Vitamins and supplements offer little to no benefit in preventing cancer or heart disease, a new review of 84 studies found.

Based on that conclusion, an independent panel of experts at the U.S. Preventive Services Task Force said on Tuesday that it had “insufficient evidence” to either recommend or discourage the use of multivitamins or supplements to prevent those health outcomes.

The review examined the impacts of popular supplements like beta carotene, folic acid, calcium, magnesium, selenium and zinc, as well as multivitamins and vitamins A, B, C, D and E.

But the guidance came with caveats: It does not apply to children, people who are chronically ill or those with a known nutritional deficiency. The task force also recommended a daily folic acid supplement for people who are pregnant or considering pregnancy.

For the average healthy adult, however, “there’s no reason to start taking dietary supplements more broadly,” said Dr. Howard Sesso, associate director of the Division of Preventive Medicine at Brigham and Women’s Hospital. Sesso is not a member of the task force but two of his studies were included in the review.

“For those who are currently taking a multivitamin in particular, I don’t think this statement necessarily ought to change what you’re doing, but it’s always important to reevaluate why you’re taking dietary supplements,” Sesso said.

The U.S. Preventive Services Task Force last gave recommendations on vitamins and supplements for preventing heart disease and cancer in 2014.

Dr. Jenny Jia, an instructor of general internal medicine at Northwestern University Feinberg School of Medicine, said that more large-scale studies have come out since 2014, “and we’re still not seeing any convincing proof that vitamins and supplements in general are helping with prevention of heart disease and cancer.”

Jia coauthored an editorial published alongside the review on Tuesday, which said buying vitamins and supplements is essentially “wasted money.” People in the U.S. spent nearly $50 billion on dietary supplements in 2021, the authors said.

‘A healthy diet is still the first line of defense’

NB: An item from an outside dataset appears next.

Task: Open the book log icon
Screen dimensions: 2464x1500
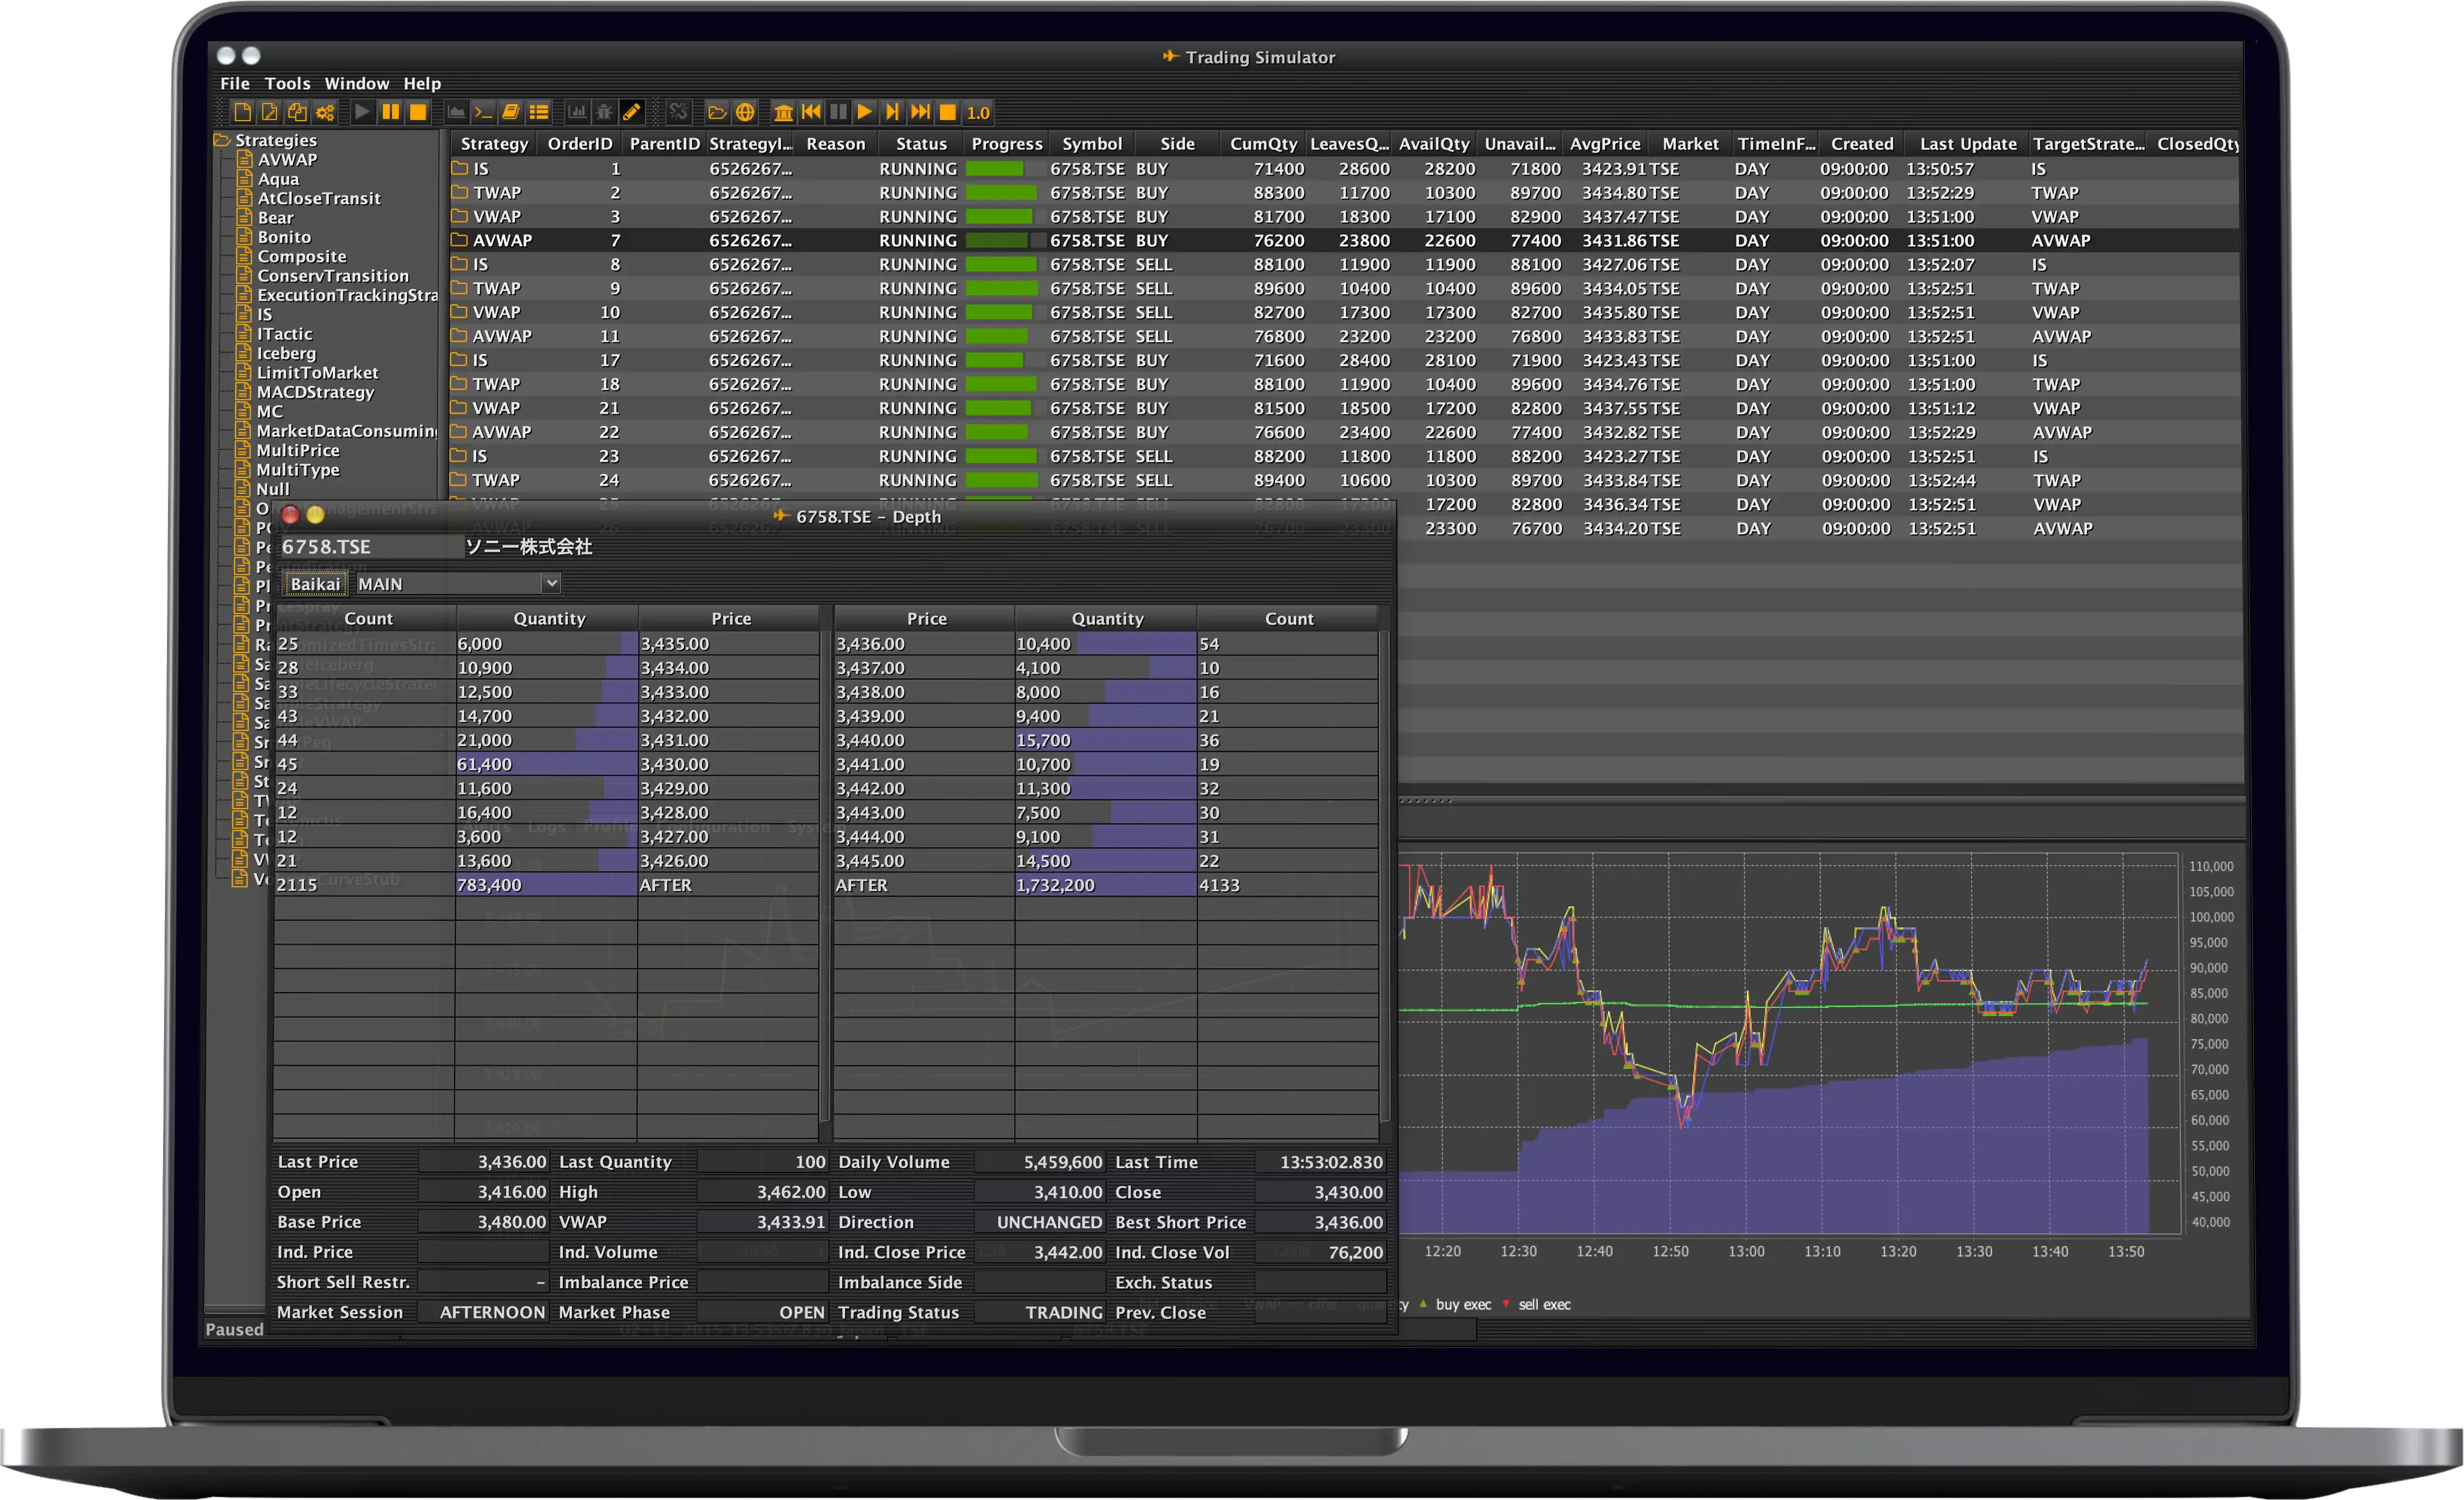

The new review found strong evidence that vitamin E in particular did not prevent cancer or heart disease, while beta carotene was associated with an increased risk of lung cancer and death from heart disease. Consequently, the task force advised against taking either supplement to prevent heart disease or cancer, the same recommendation it gave in 2014.

Experts generally agree that instead of taking vitamins or supplements, eating a balanced diet high in fruits and vegetables and exercising regularly are the best ways to lower one’s risk of cancer or heart disease.

“What should be patently clear from these guidelines is that a healthy diet is still the first line of defense against chronic disease prevention,” Sesso said. “Supplements by no means should be representing any crutch or any way to make up for an insufficient diet.”

But vitamins and supplements might have some benefits, he added, for older adults who struggle to absorb nutrients through food. Sesso pointed to mixed evidence that multivitamins could reduce the risk of cataracts or age-related macular degeneration, or possibly delay cognitive decline.

“We still have a lot more work to be done to really tease this out and look at other endpoints beyond what these recommendations focus on, which are cardiovascular disease and cancer,” he said.

Even the relationship between multivitamins and cancer needs more research, he added, since the review found that multivitamins may be associated with a marginal benefit for cancer outcomes. One of Sesso’s trials indicated that daily multivitamin use reduced the overall risk of cancer among male physicians. But another trial found no evidence that multivitamins reduced overall cancer risk in men or women. 

“If there is any benefit, it’s very small,” Jia said.

Little FDA oversight for vitamins

Dietary supplements can be purchased over the counter and don’t require approval from the Food and Drug Administration. Because of that, Sesso said, manufacturers “have a lot more wiggle room with what they can say on their labels.”

“There’s a general perception that all these dietary supplements are benign,” Jia said, “when we know that these supplements are not regulated at the same level of pharmaceutical drugs by the FDA. So we don’t have as good of a sense of their benefit-to-harm ratio.”

Sesso said it’s possible that certain formulations could have different health effects.

“You don’t get the same breadth of vitamins and minerals in a gummy vitamin, just because of the nature of how they’re formulated compared to a typical tablet,” he said, adding, “We don’t really have the type of clinical trial evidence to support whether or not these help, hurt, or do nothing.”